Мы начинаем в шесть сорок пять с гимнастики, после чего полностью одеваемся и строимся на завтрак в четверть восьмого. Предварительное построение и обязательное дефиле в столовку, двумя колоннами, слева и справа, отнимают столько времени, что у нас всего восемь минут, чтобы наброситься на пищу и чай, которые, к счастью, редко бывают горячими. Затем бегом в барак, чтобы за пять минут одеться, надеть ремни и почистить ружья: и в восемь десять мы построены для первого периода занятий.

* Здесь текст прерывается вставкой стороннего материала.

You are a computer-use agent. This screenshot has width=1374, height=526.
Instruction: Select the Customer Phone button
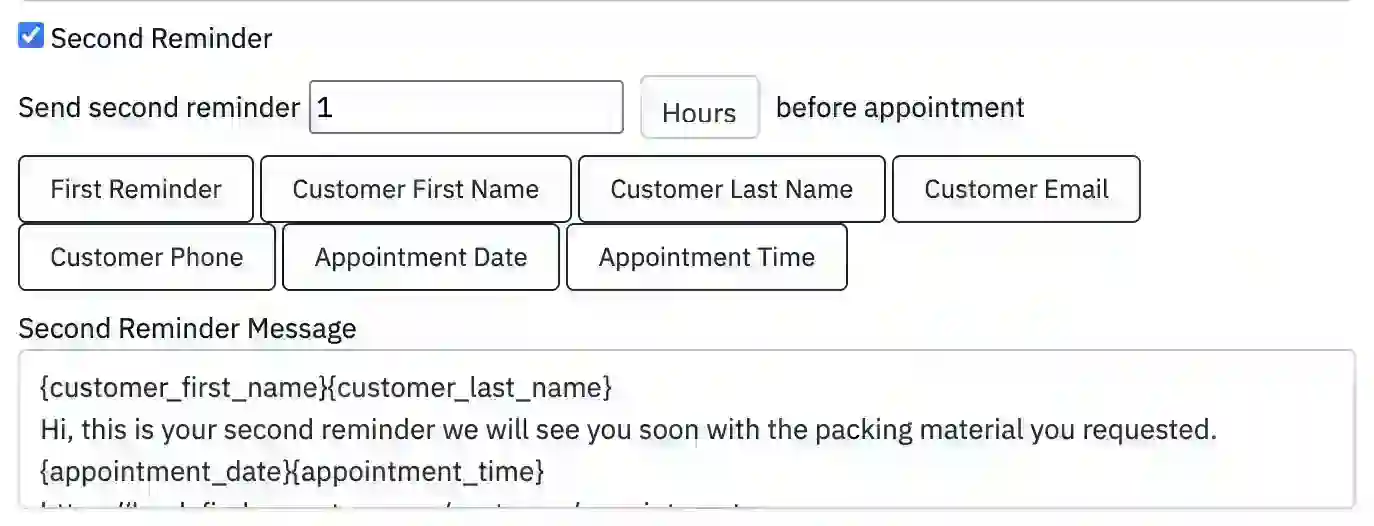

После тяжелого часа с четвертью занятий нам дают десять минут передышки (хватает, чтобы справить естественные надобности, как и все остальное, на бегу. Мы мчимся в сдвоенные нужники и обратно, раздеваясь и одеваясь по пути). Затем следует второй период, почти до одиннадцати часов. В одиннадцать мы должны идти в школу, а это восемь минут быстрого шага. Наши инструкторы превращают их в показательный марш, причем из строжайших. Так что начало уроков не вызывает в нас радости: мы плюхаемся на парты и собираем дыхание для обратного путешествия — тоже марш-бросок, еще суровее, чем первый, потому что теперь дорога идет в гору.

Прежде чем мы вернемся, остальное население сборного пункта уже уходит строем на обед. Поэтому мы должны нестись в барак, хватать нож, вилку и ложку, и бегом, все еще задыхаясь, через плац, по четыре. После обеда мы наконец получаем полчаса в свое распоряжение. Я в это время отмываю свои грязные, грязные руки.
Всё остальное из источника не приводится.